# [Exercise set]
**A)** Copy the Jay Lake interview from "If you could" to "things to say.", inclusive, and swap every "Twain" for "Dickens".
**B)** Translate this sentence from the Jay Lake interview into Spanish: "I’m not sure there’s anyone I’d not want to talk to, because even the irredeemably vile have things to say."

# [Passage]
───
Interview 2 with Jay Lake

Jay Lake. Photo © Roger Podva

Jay Lake. Photo © Roger Podva

Jay’s story “Shedding Skin; Or How the World Came to Be” appears in The Clockwork Jungle Book (Issue #11), and you can hear him read it here! (12mb, mp3 format)  His tale “The Black Back-Lands” also appeared way back in Issue #2. Jay’s website is at, or you can email him at

If you could talk to any author from the past, who would it be?  Why?  Who would you NOT want to talk to?

I’d love to talk to either Mark Twain, or whoever wrote the Epic of Gilgamesh.  Twain because I’ve always been fascinated by his outlook on life, as well as his wit. Not to mention, he’s one of the greatest American writers ever. As for Gilgamesh, I want to know if Enkidu was a Neanderthal.  Though Jan Potocki would be an interesting choice, as well.

I’m not sure there’s anyone I’d not want to talk to, because even the irredeemably vile have things to say.

And would you use a character to speak to that author, or yourself?

Oh, hell, so long as we have magic time machines or resurrection-interrogators, I’m having the conversation.

If you got to borrow a character [or several], who would you choose?

I love Wolfe’s Severian the torturer, but damn he’s a difficult fellow.  Speaker to Animals, maybe, from Ringworld.  Or Brother Brutha from Pratchett’s Small Gods, who has one of the best realized character arcs in fiction.

Do your characters talk to you?  Do you see the stories as images?  Do you ever argue with characters you hadn’t planned?


Oh, did you want detail?  They don’t usually talk to me directly, but there have been exceptions.  Sometimes characters won’t do what I want them to, usually because I’m misinterpreting their nature in some fashion.  And I always see stories as images, without exception. Not movies in my head, not exactly, though the analogy has value.

Have you ever wished for a particular character — or idea — to walk into your story?  Has that happened?

I don’t think my writing works that way.  The ideas and characters are there when I need them.  If I wish for a particular character or idea, I write about them.
───
# [Information shown]
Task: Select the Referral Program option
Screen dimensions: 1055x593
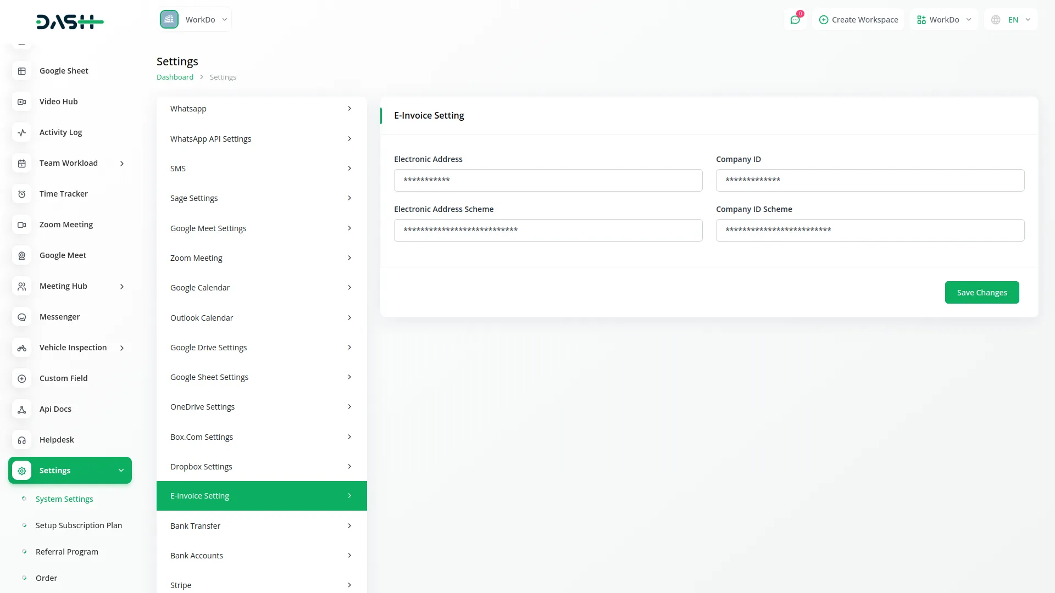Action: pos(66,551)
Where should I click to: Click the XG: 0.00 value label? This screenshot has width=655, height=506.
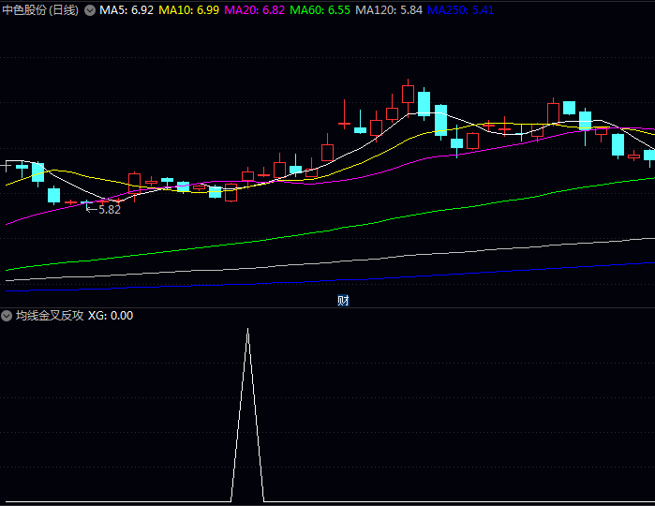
───
# [Exercise results]
**A)**
If you could talk to any author from the past, who would it be?  Why?  Who would you NOT want to talk to?

I’d love to talk to either Mark Dickens, or whoever wrote the Epic of Gilgamesh.  Dickens because I’ve always been fascinated by his outlook on life, as well as his wit. Not to mention, he’s one of the greatest American writers ever. As for Gilgamesh, I want to know if Enkidu was a Neanderthal.  Though Jan Potocki would be an interesting choice, as well.

I’m not sure there’s anyone I’d not want to talk to, because even the irredeemably vile have things to say.

**B)** No estoy seguro de que haya alguien con quien no quisiera hablar, porque incluso los irremediablemente viles tienen cosas que decir.